Collected data entries:
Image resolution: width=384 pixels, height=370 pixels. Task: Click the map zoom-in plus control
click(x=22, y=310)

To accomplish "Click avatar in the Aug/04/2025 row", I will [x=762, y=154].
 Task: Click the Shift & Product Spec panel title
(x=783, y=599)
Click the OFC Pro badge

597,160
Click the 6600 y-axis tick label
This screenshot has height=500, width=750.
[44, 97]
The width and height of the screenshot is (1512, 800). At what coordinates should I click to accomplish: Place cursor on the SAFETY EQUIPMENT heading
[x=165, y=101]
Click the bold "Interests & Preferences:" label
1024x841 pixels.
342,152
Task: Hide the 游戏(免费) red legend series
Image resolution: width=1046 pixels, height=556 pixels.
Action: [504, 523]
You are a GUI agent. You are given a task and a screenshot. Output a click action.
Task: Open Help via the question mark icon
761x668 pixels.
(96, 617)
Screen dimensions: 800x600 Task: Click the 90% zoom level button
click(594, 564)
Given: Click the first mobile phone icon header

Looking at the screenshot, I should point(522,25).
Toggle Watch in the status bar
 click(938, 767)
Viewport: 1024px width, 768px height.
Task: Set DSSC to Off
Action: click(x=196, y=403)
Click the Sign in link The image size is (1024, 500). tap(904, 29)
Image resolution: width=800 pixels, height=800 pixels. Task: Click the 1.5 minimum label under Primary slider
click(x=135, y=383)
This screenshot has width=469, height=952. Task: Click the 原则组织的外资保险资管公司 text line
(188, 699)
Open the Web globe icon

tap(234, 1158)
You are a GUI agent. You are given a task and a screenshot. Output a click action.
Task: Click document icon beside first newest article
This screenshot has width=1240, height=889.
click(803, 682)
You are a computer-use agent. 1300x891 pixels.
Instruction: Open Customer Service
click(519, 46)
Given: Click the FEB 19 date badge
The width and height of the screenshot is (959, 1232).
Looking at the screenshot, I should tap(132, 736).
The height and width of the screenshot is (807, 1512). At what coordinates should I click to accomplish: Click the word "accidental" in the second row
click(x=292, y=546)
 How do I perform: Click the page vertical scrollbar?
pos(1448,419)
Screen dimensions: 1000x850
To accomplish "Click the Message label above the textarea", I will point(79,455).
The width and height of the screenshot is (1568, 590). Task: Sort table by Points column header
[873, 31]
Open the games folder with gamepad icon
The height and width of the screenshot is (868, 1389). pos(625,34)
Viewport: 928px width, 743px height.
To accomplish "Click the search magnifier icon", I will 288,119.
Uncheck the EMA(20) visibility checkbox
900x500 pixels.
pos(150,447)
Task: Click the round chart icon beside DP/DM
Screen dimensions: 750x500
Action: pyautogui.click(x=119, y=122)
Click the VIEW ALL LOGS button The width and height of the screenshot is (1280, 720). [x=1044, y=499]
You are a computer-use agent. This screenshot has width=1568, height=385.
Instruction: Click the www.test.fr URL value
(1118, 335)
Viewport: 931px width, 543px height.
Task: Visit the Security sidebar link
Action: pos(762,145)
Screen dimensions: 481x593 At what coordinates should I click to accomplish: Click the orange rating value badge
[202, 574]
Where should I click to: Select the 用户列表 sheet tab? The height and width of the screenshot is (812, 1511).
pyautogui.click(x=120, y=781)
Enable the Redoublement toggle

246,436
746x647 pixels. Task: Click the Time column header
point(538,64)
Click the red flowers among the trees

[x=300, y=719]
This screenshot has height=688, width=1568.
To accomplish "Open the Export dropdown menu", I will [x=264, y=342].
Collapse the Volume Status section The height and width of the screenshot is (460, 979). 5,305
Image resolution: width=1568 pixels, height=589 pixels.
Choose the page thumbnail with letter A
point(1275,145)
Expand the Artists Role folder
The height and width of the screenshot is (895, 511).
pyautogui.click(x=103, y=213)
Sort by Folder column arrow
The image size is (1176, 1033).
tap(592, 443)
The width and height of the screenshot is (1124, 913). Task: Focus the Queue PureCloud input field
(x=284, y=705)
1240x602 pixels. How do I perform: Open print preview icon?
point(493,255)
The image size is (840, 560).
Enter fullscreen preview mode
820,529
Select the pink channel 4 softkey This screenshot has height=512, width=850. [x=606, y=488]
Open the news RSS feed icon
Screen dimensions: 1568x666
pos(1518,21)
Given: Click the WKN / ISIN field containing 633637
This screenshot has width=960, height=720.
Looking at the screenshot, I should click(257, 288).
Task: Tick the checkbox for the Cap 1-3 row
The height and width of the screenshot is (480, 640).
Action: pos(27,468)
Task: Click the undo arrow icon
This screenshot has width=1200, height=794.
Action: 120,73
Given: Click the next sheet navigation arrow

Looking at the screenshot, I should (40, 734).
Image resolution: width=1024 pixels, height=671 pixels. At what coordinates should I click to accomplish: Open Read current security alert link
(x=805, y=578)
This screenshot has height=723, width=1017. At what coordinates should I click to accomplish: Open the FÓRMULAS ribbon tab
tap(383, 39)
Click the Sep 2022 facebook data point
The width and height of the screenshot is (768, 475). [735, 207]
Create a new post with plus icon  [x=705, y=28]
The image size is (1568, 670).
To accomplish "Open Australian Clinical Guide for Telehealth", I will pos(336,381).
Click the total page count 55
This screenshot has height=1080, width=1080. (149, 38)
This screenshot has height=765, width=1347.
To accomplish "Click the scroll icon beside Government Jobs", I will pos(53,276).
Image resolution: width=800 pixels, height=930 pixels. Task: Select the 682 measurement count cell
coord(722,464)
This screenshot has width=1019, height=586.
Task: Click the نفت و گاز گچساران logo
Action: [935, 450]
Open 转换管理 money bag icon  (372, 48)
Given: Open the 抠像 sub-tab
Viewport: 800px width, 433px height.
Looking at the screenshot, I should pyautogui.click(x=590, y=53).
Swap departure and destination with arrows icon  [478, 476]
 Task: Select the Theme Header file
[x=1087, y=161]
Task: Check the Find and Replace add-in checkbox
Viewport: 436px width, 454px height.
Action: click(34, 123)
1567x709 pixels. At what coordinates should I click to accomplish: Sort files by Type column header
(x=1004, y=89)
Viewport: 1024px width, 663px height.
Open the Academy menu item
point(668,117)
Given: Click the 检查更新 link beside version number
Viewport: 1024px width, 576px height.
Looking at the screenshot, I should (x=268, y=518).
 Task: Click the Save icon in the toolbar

**Prompt**
Filter the records above and return every line that holds the word "computer".

**Output below**
You are a computer-use agent. 1300x891 pixels.
You are a computer-use agent. This screenshot has width=1568, height=385.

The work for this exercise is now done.